A mate of mine has just bought these...

http://www.ebay.co.uk/itm/252187930491?_trksid=p2057872.m2749.l2649&ssPageName=STRK:MEBIDX:IT

Has he wasted his money, or are we all missing a trick ?


----------



## cheekymonkey (Mar 15, 2008)

£27 is not cheap


----------



## OvEr_KiLL (Mar 2, 2015)

cheekymonkey said:


> £27 is not cheap


yes it is for 4x5L if it works 
not sure if its wax safe though mate


----------



## Yellow Dave (Apr 5, 2011)

20litres for £27 is hardly expensive. But personally I know nothing about the product


----------



## cheekymonkey (Mar 15, 2008)

OvEr_KiLL said:


> yes it is for 4x5L
> not sure if its wax safe though mate


didnt see that bit :lol:


----------



## Exotica (Feb 27, 2006)

That's cheap compared to here

5 Litre Pro-Kleen Professional Cherry Snow Foam with Wax: Amazon.co.uk: Car & Motorbike


----------



## danwel (Feb 18, 2007)

It could be a bargain or it could be not very good so let us know how you get one. What i would say is that some of the cheaper ebay type foams you actually end up using 4/5 times more product to get something that clings and cleans so you may find yourself better off with one 5L of a well known and used foam full of recommendations from people on here that will last as long as 4 x 5l ebay ones and takes up less space.

Just my 2 pence worth. You may well have unearthed a gem and if you don´t try you´ll never know


----------



## great gonzo (Nov 4, 2010)

Worth a try a that price. 

Gonz.


----------



## Steven286 (Aug 18, 2013)

For what it's worth and I know it's not the same product but a couple of guys at work use the Pro Clean shampoo with the carnaubu wax and they rate it, cars always look good too.


----------



## Soul boy 68 (Sep 8, 2013)

Buy cheap you buy twice.


----------



## P1ngman1969 (Dec 17, 2015)

i've used this a few times now seems very good it has built in wax additive & the product labels say its non caustic. gives a very nice thick foam with a 60/40 mix. (40% product)
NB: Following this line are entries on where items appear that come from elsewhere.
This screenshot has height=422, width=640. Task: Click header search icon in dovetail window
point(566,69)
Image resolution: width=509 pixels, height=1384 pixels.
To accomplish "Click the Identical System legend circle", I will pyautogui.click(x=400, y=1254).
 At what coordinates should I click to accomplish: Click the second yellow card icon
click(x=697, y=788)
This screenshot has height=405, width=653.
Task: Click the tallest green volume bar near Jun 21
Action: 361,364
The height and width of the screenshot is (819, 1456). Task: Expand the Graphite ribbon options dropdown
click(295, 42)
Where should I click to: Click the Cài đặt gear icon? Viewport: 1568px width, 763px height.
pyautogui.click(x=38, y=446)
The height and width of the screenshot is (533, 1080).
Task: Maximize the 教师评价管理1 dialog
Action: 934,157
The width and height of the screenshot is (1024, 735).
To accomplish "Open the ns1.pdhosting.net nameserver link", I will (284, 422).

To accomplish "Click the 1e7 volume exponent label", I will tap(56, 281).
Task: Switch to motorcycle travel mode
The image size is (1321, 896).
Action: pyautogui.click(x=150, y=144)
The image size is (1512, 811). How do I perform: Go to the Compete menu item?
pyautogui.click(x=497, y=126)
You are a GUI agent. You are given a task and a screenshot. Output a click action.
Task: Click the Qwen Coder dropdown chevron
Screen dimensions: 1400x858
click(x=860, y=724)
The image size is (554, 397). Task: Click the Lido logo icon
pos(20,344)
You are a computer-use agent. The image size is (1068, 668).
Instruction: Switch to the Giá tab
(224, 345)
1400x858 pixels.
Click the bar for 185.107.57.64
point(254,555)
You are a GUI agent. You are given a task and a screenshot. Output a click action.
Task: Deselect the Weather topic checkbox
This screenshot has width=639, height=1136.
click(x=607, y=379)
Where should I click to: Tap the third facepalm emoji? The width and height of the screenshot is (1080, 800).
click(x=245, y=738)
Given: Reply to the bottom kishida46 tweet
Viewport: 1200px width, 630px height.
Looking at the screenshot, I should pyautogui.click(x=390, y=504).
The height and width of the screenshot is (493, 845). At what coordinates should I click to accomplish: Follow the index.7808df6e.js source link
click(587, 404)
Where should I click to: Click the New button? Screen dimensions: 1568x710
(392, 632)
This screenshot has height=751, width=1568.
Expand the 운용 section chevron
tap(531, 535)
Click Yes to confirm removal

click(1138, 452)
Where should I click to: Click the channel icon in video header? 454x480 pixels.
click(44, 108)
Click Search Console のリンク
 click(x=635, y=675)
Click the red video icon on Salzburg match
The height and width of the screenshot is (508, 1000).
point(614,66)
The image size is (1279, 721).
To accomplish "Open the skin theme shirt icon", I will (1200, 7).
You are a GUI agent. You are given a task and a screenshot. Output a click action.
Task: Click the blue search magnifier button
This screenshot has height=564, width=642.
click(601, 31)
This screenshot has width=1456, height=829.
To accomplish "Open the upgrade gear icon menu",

i purchased the orange and pineapple scents


----------



## firehorse (Sep 23, 2016)

Thanks P1ngman1969


----------



## SteveS (Apr 20, 2008)

How good was this stuff in the end?


----------



## Brian1612 (Apr 5, 2015)

20L for £27 is proper cheap and surely 100-200ml of solution would be plenty per bottle? That is a lot per wash but still fairly cheap at 27p per wash. 

The big question here is why the hell would you bother adding wax ingredients to a pre-wash? That sets alarm bells off in my head that these guys don't really know what constitutes to a good pre-wash.


----------